Return to the office - what are you doing?

Mark Lewis
June 5, 2023

The Complex Return-to-Office Dilemma

Return to the office - what are you doing?

It’s a complex question without an easy answer, adding to the challenge are major contextual drivers:

➡️ A tight talent market, give employees what they want or risk losing them

➡️ What’s good for the team might be at odds with the individual

➡️ How do we ensure a collection of individual choices benefits the whole?

➡️ Different roles and circumstances are more compatible with remote work

Finding Balance in a Polarised Environment

Developing a flexible work policy is all about striking a balance, but with strong opinions across the spectrum, where exactly is the balance? Getting it wrong can create a backlash eg Apple this month.

A policy that’s too tight may not meet individual needs:

🔒 Impacting ability to integrate work and life

🔒 Making employees feel disenchanted from a lack of trust

🔒 Increasing cost of living with commute expenses

A policy that’s too loose might not meet the needs of the team:

🔓 New team members may struggle to forge relationships

🔓 Junior employees not seeing/hearing role models of what good looks like

🔓 Empathy for each other may drop without the regular flow of casual conversations.

Personal Choices and Common Biases: A Delicate Dance

My principles bring me back to creating the right environment vs telling people what to do, in a belief that the real solutions lie within ourselves.

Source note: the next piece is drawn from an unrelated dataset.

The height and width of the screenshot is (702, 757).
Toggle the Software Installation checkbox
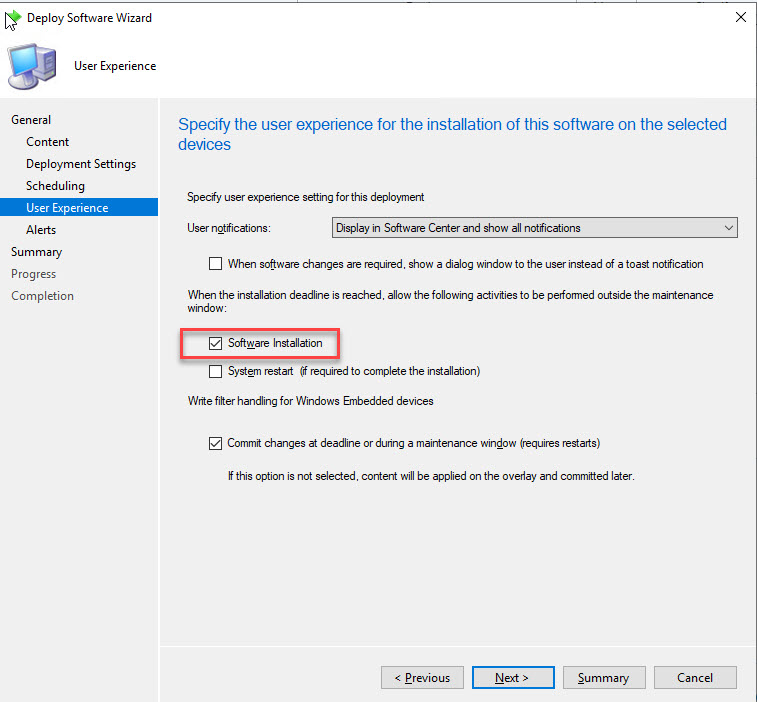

But letting people make this decision on their own can have challenges too. Not because of malice or poor intention, but because many of us suffer from common biases, for example:

🛣️ When granted total freedom to make a decision, human nature will often choose what is easier for oneself over what is best for oneself. eg. If it’s beneficial for me that I’m in the office x days a week but it feels like too much effort on the day, I might just stay at home. Similar to go to the gym or stay in bed - I know which I choose.

🤔 If I take a purely individualistic decision as to what suits me for when and where I work without considering the impact or needs of other team members, I might be inadvertently reducing the effectiveness of others on my team.

Crafting Policies That Work: Freedom with Guidelines

How might we create a policy that works if we shouldn’t tell people what to do, but at the same time ceding the decision to employees may be problematic?

I would argue for a policy that offers a high level of freedom at the organisation level, with scope for managers to co-design arrangements with individuals on their team. This avoids the dangers of a one-size-fits-all and allows a more granular discussion around individual circumstances.

Managers and team members can together contemplate nuances of the role, the team, work/life integration, wellbeing, ways of working, etc.

An Enduring Win: Building on Mutually Rewarding Relationships

Clearly, there has been a pendulum swing of power from employer to employee which has left employees with significant scope to call the shots. If the policies being made now are rooted in a mutually rewarding employer/employee relationship (not a power imbalance), these flexible work arrangements can become an enduring win for all, even when the pendulum swings back.